Newer valve options such as the Harmony and Alterra systems offer non-surgical options for patients with dysfunctional pulmonary valves as well as the dilated right ventricular outflow tracts and pulmonary arteries common after ToF repair. The novel hourglass shape of these valves allows them to anchor securely in place without surgery. Patients recover from their procedures quickly and are usually home they day after implant.
Arrhythmia Management
Tetralogy of Fallot is associated with increased risk of arrhythmia. Post-repair scarring and patches used for the repair can create pathways that allow for ventricular arrhythmia circuits that lead to ventricular tachycardia.
Frischhertz cites a 3-5% lifetime risk of sudden cardiac death among palliated ToF patients, often due to fatal arrhythmias. Currently, he says, about 10% of patients with palliated ToF live with implantable cardioverter-defibrillators.
“Though ICDs are an important safety net, there’s a psychological burden to having this device that could shock at any time to rescue the patient from a dangerous arrhythmia,” he said.
“Bill Stevenson, MD, one of Vanderbilt’s world-renowned electrophysiologists, was the senior author on the first paper to describe these reentrant ventricular tachycardias,” Frischhertz said. Vanderbilt’s ACHD team works closely with the center’s electrophysiology team, including Frank A. Fish, MD, to address these arrhythmias prior to valve replacement, ablating ventricular tachycardia circuits using electrophysiologic catheterization.
“The hope is that we are reducing the risk of ventricular arrhythmia, preventing sudden cardiac death events down the road, and preventing some people from needing an implanted cardiac defibrillator,” Frischhertz said.
Closing the Follow-Up Gap
In ACHD, the follow-up gap is a major challenge. Historically, many patients, especially young adults, fall out of care during transition from pediatric to adult medicine.

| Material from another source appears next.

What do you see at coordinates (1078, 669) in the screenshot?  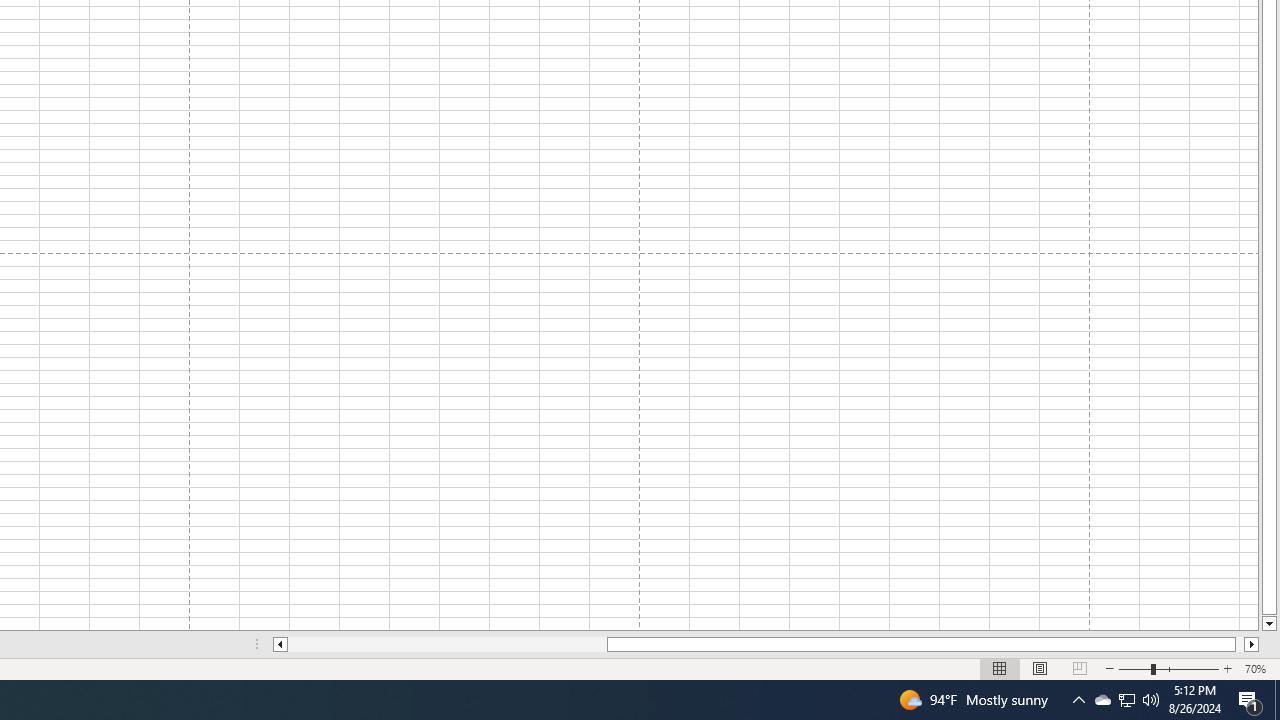 I see `'Page Break Preview'` at bounding box center [1078, 669].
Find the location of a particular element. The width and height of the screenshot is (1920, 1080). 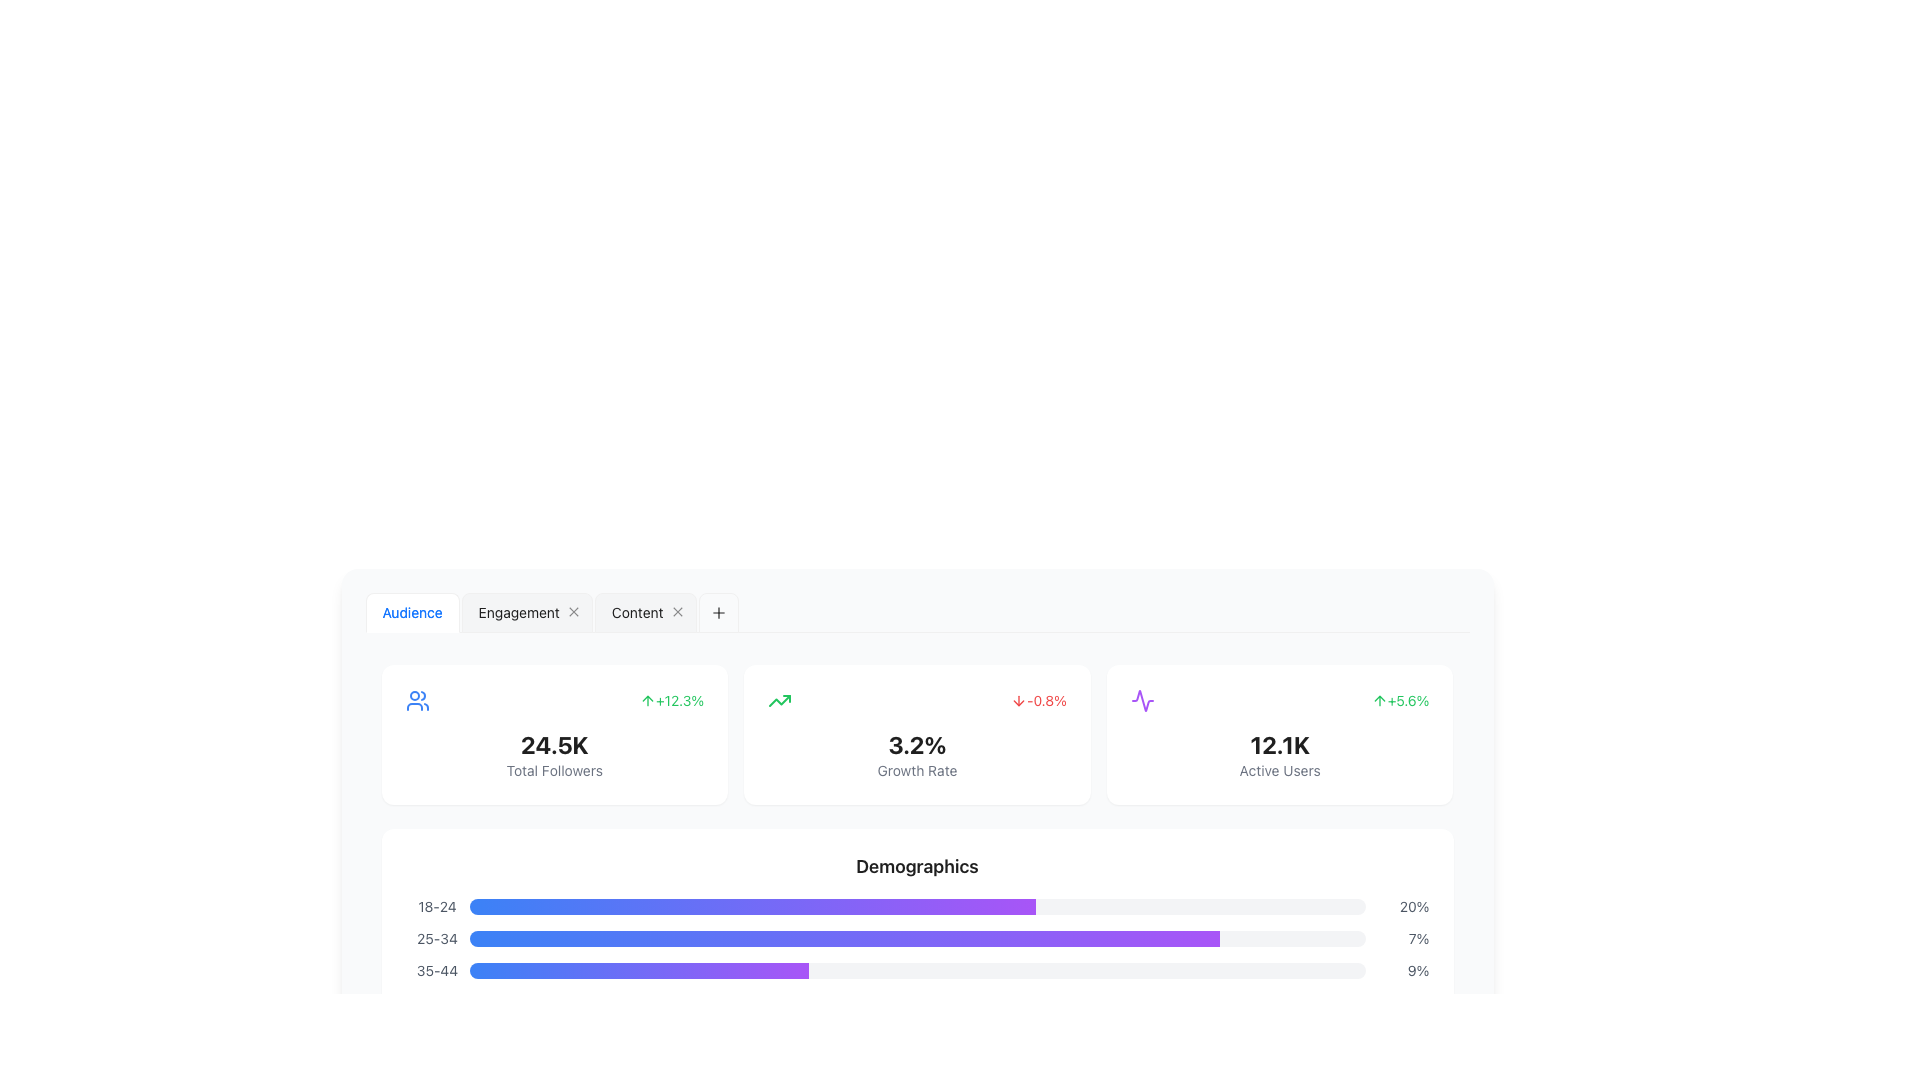

the purple sinusoidal waveform Decorative SVG icon located in the small square box of the fourth card labeled '12.1K Active Users' is located at coordinates (1142, 700).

Vanderbilt’s ACHD team has led the implementation of a structured transition program with the goal of helping pediatric patients experience a smoother transition to adult medicine and preventing lapses in care.
Training the Next Generation
To address the growing number of adults with congenital heart disease and a national shortage of access to services, Vanderbilt is focusing on expanding its ACHD program. Vanderbilt also offers ACHD fellowship training.

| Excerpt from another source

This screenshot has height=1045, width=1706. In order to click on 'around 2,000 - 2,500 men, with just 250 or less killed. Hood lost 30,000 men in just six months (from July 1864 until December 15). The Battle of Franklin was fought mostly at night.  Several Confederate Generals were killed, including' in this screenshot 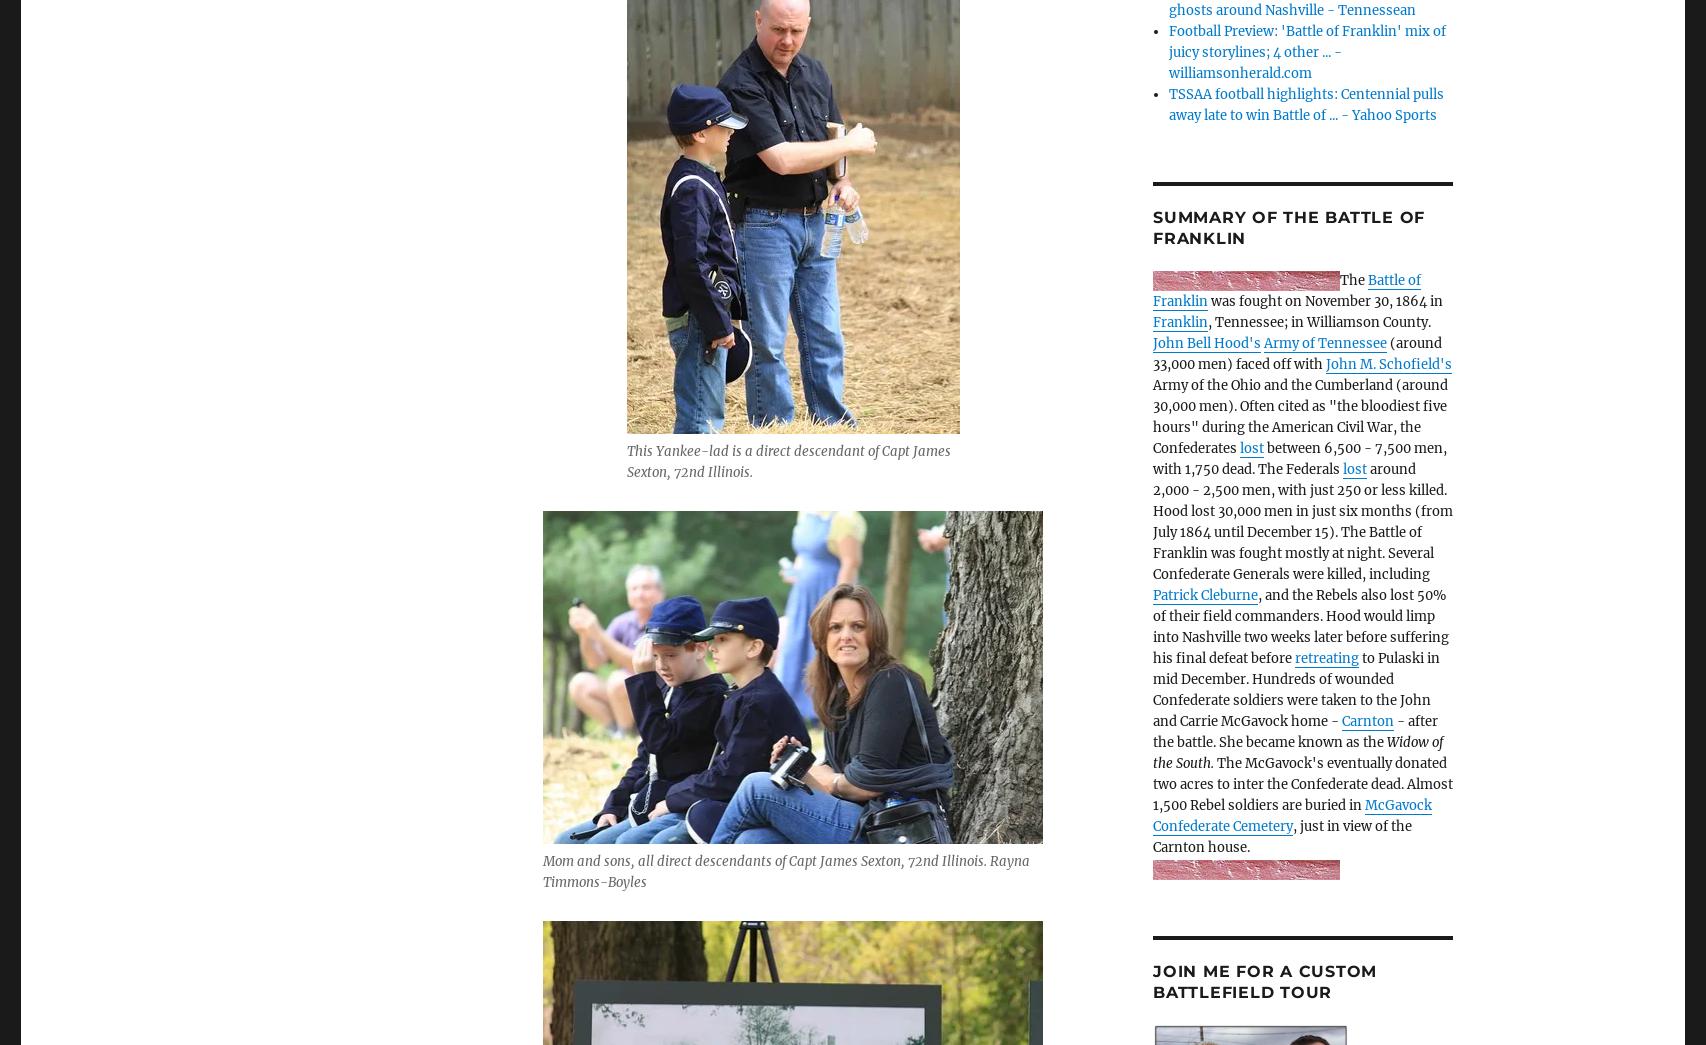, I will do `click(1302, 520)`.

“We’re now training our fifth ACHD fellow,” Frischhertz said. “We’ve deliberately embedded ACHD education and exposure into our division’s teaching program. We hope this engagement leads to interest in residents and fellows who may consider a career in ACHD.”
Vanderbilt’s strength lies in its collaborative approach, he said: “Our seamless collaboration between pediatric and adult interventionalists helps patients across the entire care continuum. We feel this is why Vanderbilt is uniquely positioned to succeed at ACHD.”